AVAILABLE RECORDS Start Marker

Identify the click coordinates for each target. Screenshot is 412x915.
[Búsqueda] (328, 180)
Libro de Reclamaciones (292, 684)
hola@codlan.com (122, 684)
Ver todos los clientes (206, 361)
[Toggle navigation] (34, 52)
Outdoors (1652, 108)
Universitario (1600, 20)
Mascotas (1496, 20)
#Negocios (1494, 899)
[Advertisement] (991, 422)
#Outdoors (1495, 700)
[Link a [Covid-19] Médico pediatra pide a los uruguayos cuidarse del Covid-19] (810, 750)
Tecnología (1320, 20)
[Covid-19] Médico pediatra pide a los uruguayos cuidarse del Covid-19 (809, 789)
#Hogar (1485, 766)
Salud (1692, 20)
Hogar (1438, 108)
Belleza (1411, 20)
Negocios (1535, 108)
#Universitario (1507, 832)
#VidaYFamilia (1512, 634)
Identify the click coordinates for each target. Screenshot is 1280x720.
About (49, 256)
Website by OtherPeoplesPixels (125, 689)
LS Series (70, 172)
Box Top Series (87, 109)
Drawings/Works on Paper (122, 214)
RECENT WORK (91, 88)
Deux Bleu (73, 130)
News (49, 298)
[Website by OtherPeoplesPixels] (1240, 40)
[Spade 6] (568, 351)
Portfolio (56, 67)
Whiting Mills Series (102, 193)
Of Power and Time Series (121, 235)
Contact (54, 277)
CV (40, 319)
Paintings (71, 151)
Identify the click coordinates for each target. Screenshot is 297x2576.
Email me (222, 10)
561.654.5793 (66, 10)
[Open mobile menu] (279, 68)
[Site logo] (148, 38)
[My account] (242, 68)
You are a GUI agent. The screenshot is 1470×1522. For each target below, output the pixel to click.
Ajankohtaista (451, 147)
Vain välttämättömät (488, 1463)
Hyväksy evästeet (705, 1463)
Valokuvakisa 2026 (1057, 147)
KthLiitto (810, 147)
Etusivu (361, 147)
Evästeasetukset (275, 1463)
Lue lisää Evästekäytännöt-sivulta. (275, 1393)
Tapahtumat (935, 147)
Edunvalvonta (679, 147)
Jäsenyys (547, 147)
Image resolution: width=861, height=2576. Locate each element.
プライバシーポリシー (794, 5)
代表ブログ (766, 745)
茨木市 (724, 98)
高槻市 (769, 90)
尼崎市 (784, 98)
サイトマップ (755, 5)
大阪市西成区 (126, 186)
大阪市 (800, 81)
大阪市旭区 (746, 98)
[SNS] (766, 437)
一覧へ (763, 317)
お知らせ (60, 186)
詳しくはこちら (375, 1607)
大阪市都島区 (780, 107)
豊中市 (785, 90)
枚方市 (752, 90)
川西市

AVAILABLE RECORDS End Marker

- TASK -
With "Médico" as the string to match, show every line of the entries above that has it.

- THE ANSWER -
[Link a [Covid-19] Médico pediatra pide a los uruguayos cuidarse del Covid-19] (810, 750)
[Covid-19] Médico pediatra pide a los uruguayos cuidarse del Covid-19 (809, 789)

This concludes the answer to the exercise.